HAVING filters groups created by GROUP BY based on aggregate function results. Unlike WHERE which filters individual rows, HAVING filters entire groups after aggregation is performed.
-- Basic HAVING syntax
SELECT column, aggregate_function(column)
FROM table
GROUP BY column
HAVING aggregate_function(column) condition;
Key HAVING Concepts
Filter Groups
Filter results after grouping
SELECT city, COUNT(*)
FROM customers
GROUP BY city
HAVING COUNT(*) > 5;
Aggregate Conditions
Use aggregate functions in conditions
SELECT category, AVG(price)
FROM products
GROUP BY category
HAVING AVG(price) > 100;
HAVING vs WHERE
WHERE filters rows, HAVING filters groups
-- WHERE: before grouping
-- HAVING: after grouping
SELECT city, COUNT(*)
FROM customers
WHERE active = true
GROUP BY city
HAVING COUNT(*) > 3;
Multiple Conditions
Combine multiple HAVING conditions
SELECT department, AVG(salary)
FROM employees
GROUP BY department
HAVING AVG(salary) > 50000
AND COUNT(*) > 5;
🔹 Basic HAVING Example
Find cities with more than 2 customers. HAVING filters the grouped results, showing only cities that meet the count condition after GROUP BY has organized the data.
-- Sample table
CREATE TABLE customers (
id SERIAL PRIMARY KEY,
name VARCHAR(100),
city VARCHAR(50)
);
-- Insert sample data
INSERT INTO customers (name, city) VALUES
('John', 'Boston'),
('Jane', 'Boston'),
('Mike', 'Seattle'),
('Sarah', 'Boston'),
('Tom', 'Seattle');
-- HAVING query
SELECT
city,
COUNT(*) AS customer_count
FROM customers
GROUP BY city
HAVING COUNT(*) > 2;
Output:
| city | customer_count |
|---|---|
| Boston | 3 |
🔹 HAVING with SUM and AVG
Filter customers based on their total spending or average order value. HAVING lets you identify high-value customers by applying conditions to aggregated sales data.

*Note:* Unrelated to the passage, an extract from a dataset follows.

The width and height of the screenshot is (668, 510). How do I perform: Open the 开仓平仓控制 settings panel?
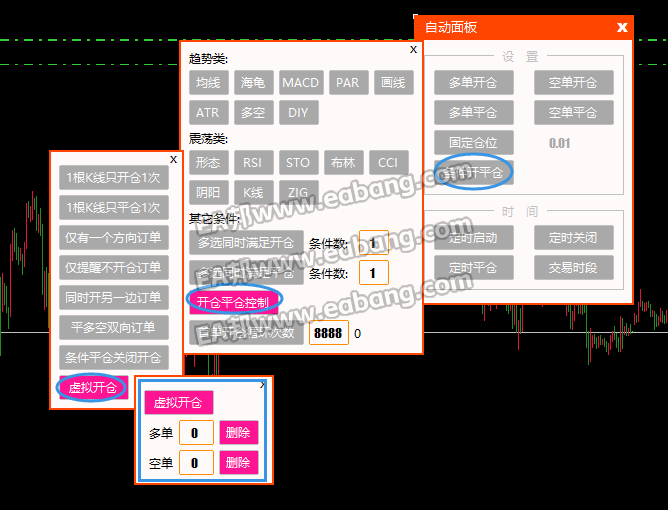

-- Find customers with total purchases over $500
SELECT
customer_id,
COUNT(*) AS order_count,
SUM(amount) AS total_spent,
AVG(amount) AS avg_order
FROM orders
GROUP BY customer_id
HAVING SUM(amount) > 500
ORDER BY total_spent DESC;
Output:
| customer_id | order_count | total_spent | avg_order |
|---|---|---|---|
| 1 | 4 | 750.00 | 187.50 |
| 3 | 3 | 600.00 | 200.00 |
🔹 WHERE vs HAVING
WHERE filters individual rows before grouping, while HAVING filters groups after aggregation. You can use both together: WHERE narrows down rows first, then HAVING filters the grouped results.
-- Using both WHERE and HAVING
SELECT
category,
COUNT(*) AS product_count,
AVG(price) AS avg_price
FROM products
WHERE in_stock = true -- Filter rows BEFORE grouping
GROUP BY category
HAVING AVG(price) > 50 -- Filter groups AFTER grouping
ORDER BY avg_price DESC;
Output:
| category | product_count | avg_price |
|---|---|---|
| Electronics | 8 | 299.99 |
| Furniture | 5 | 149.99 |
🔹 Multiple HAVING Conditions
Combine multiple conditions in HAVING clause using AND or OR operators. This allows complex filtering of grouped data based on multiple aggregate criteria simultaneously.
-- Find departments with specific criteria
SELECT
department,
COUNT(*) AS employee_count,
AVG(salary) AS avg_salary,
MAX(salary) AS max_salary
FROM employees
GROUP BY department
HAVING COUNT(*) >= 5
AND AVG(salary) > 60000
AND MAX(salary) < 150000
ORDER BY avg_salary DESC;
Output:
| department | employee_count | avg_salary | max_salary |
|---|---|---|---|
| Engineering | 8 | 85000 | 120000 |
| Sales | 6 | 70000 | 95000 |
🔹 HAVING with MIN and MAX
Use HAVING with MIN and MAX functions to filter groups based on minimum or maximum values. This helps identify groups with specific range characteristics in your data.
-- Find product categories with price range criteria
SELECT
category,
COUNT(*) AS product_count,
MIN(price) AS lowest_price,
MAX(price) AS highest_price
FROM products
GROUP BY category
HAVING MIN(price) > 20
AND MAX(price) < 1000;
Output:
| category | product_count | lowest_price | highest_price |
|---|---|---|---|
| Accessories | 12 | 25.00 | 299.99 |
| Clothing | 20 | 29.99 | 199.99 |